◆ **Task prompt**
Print the line that contains "Task: Click the 分享 share button", then every line after it until the entries end, exactly as they read; do not include pictures.

◆ **Given records**
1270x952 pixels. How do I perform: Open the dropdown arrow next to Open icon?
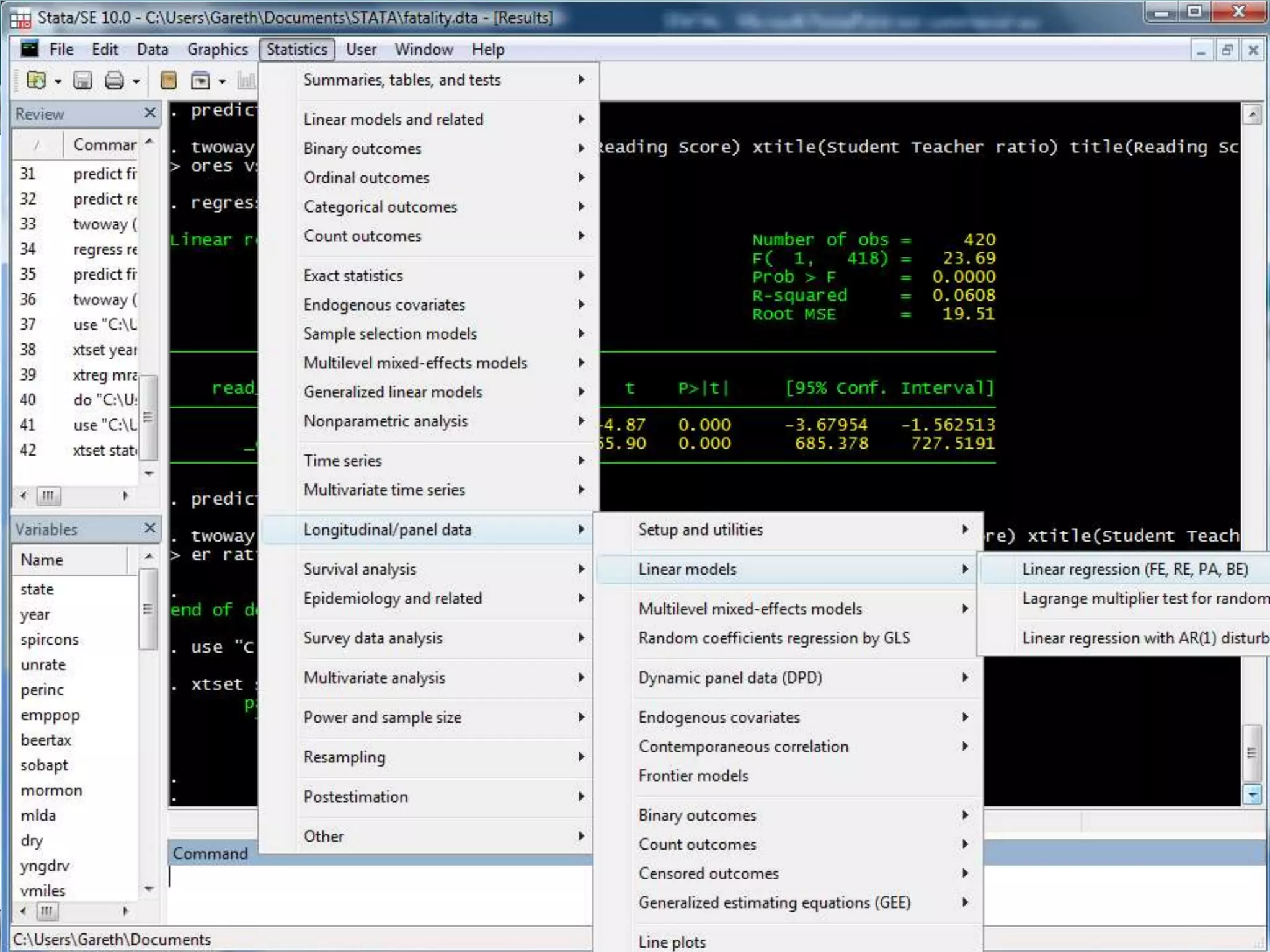(58, 82)
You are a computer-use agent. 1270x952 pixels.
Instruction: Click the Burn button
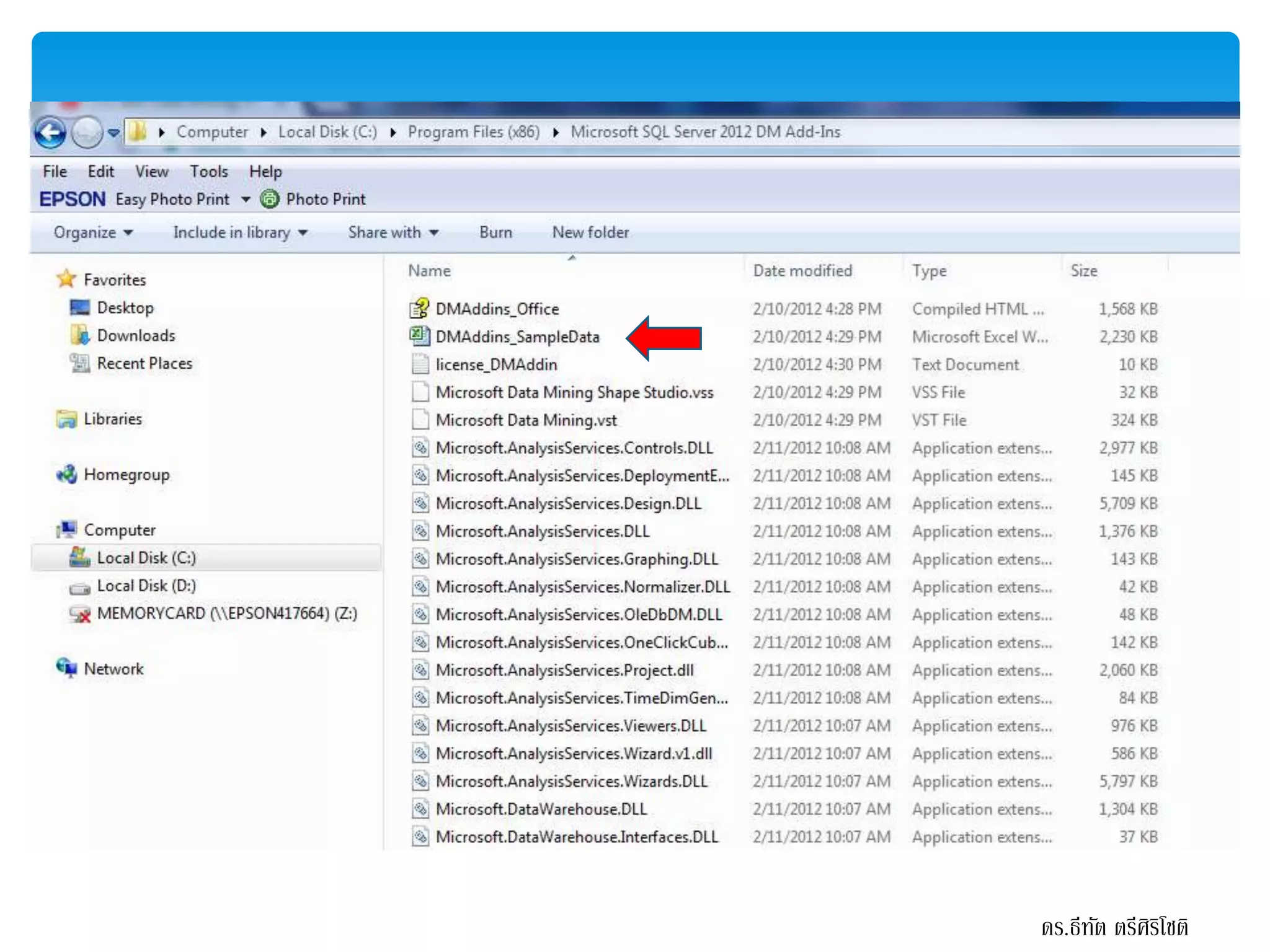coord(495,232)
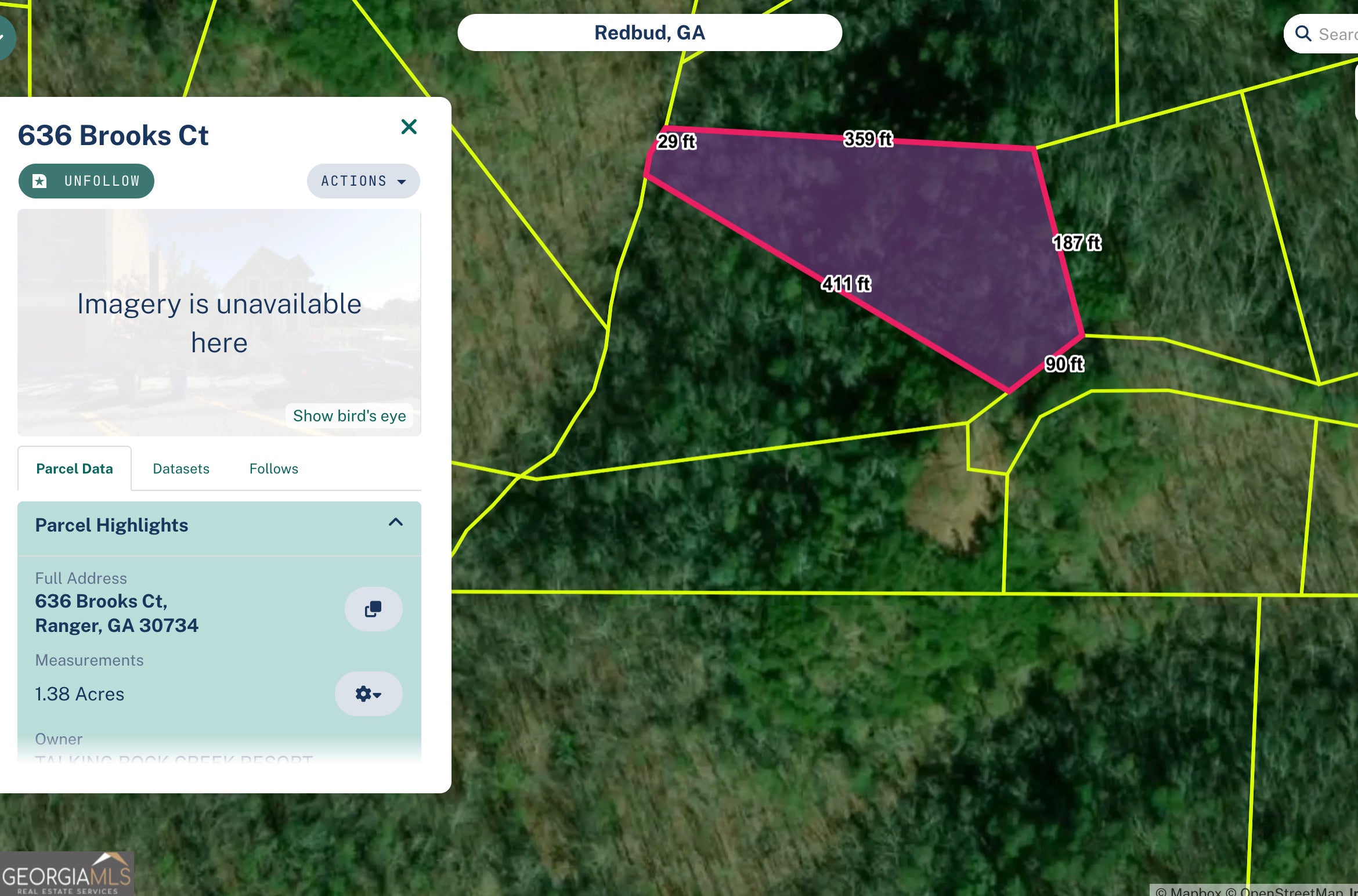Open measurements gear settings dropdown
This screenshot has height=896, width=1358.
[368, 693]

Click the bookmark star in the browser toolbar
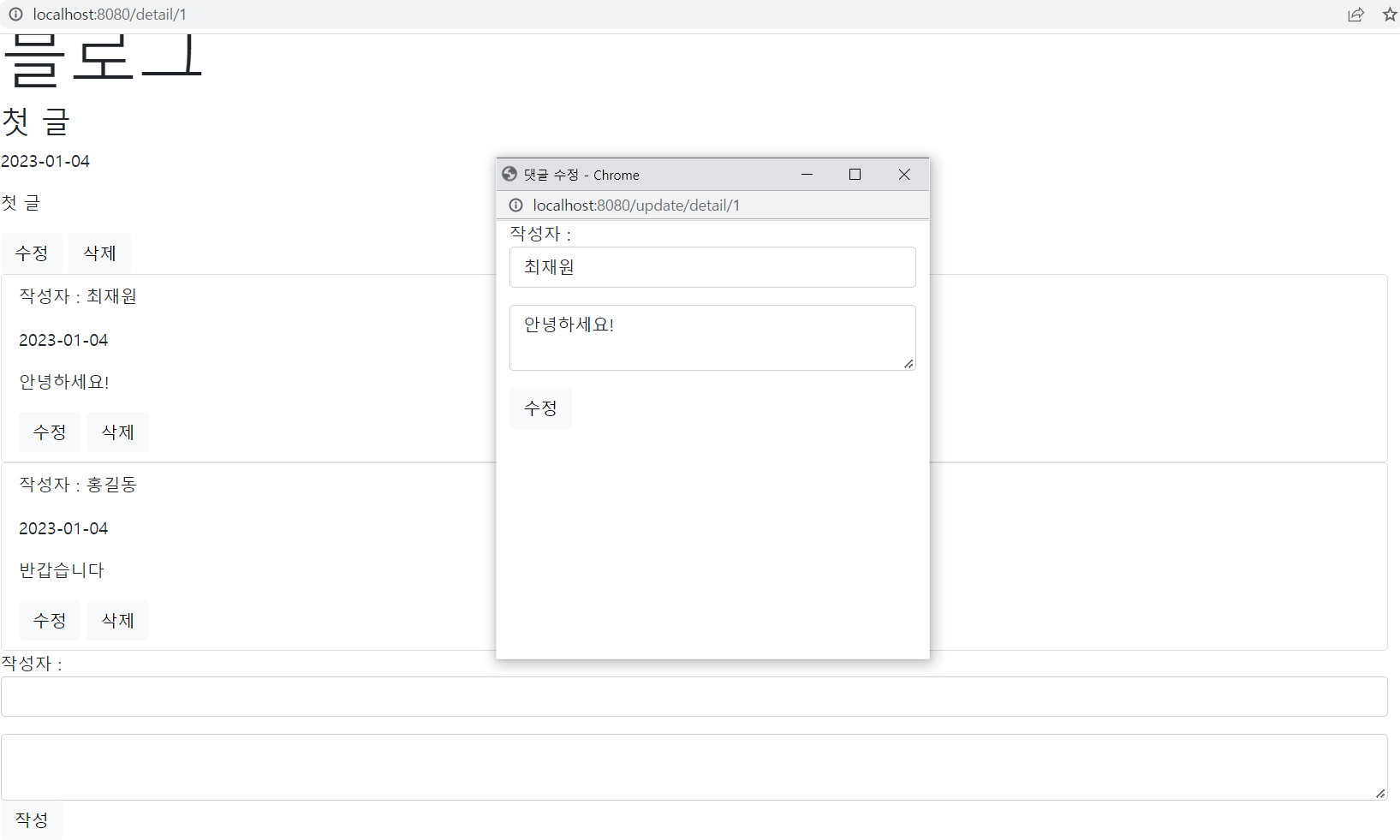coord(1389,15)
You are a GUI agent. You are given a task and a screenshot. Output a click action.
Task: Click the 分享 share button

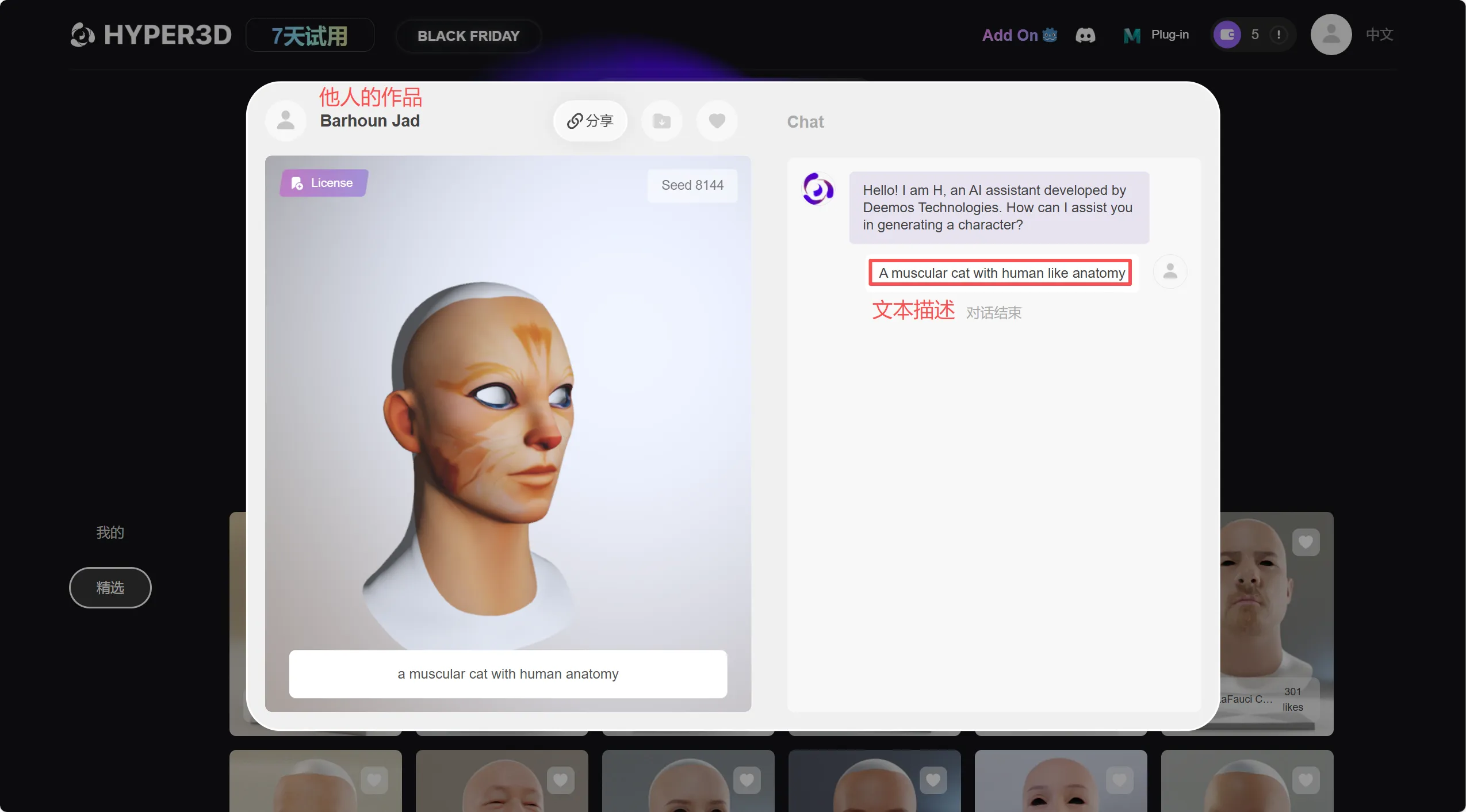(x=590, y=121)
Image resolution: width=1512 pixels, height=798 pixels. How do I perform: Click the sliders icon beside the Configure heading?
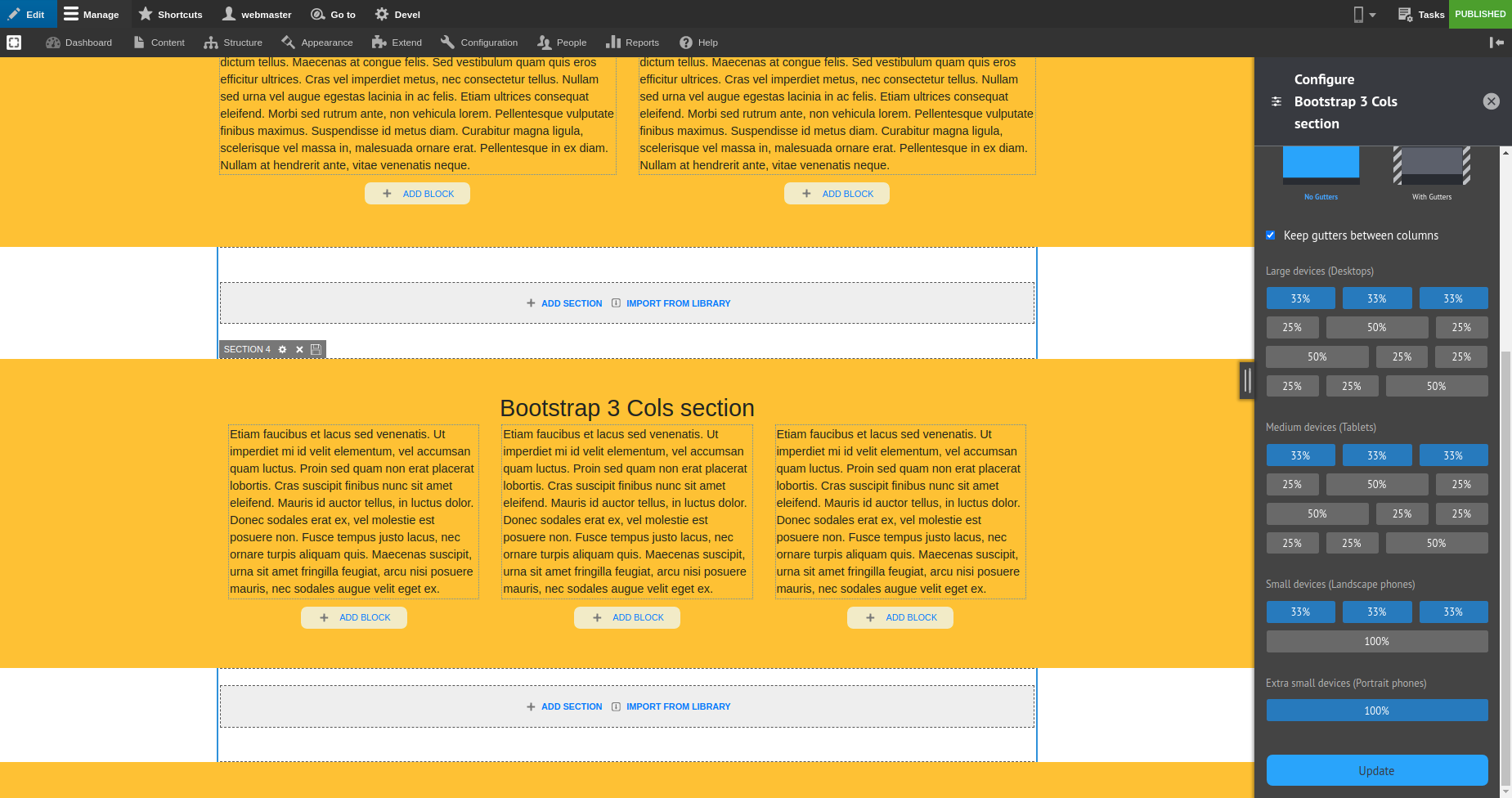[1276, 101]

◆ **Answer section**
Task: Click the 分享 share button

(x=590, y=121)
Image resolution: width=1512 pixels, height=798 pixels. How do I perform: Click the sliders icon beside the Configure heading?
[1276, 101]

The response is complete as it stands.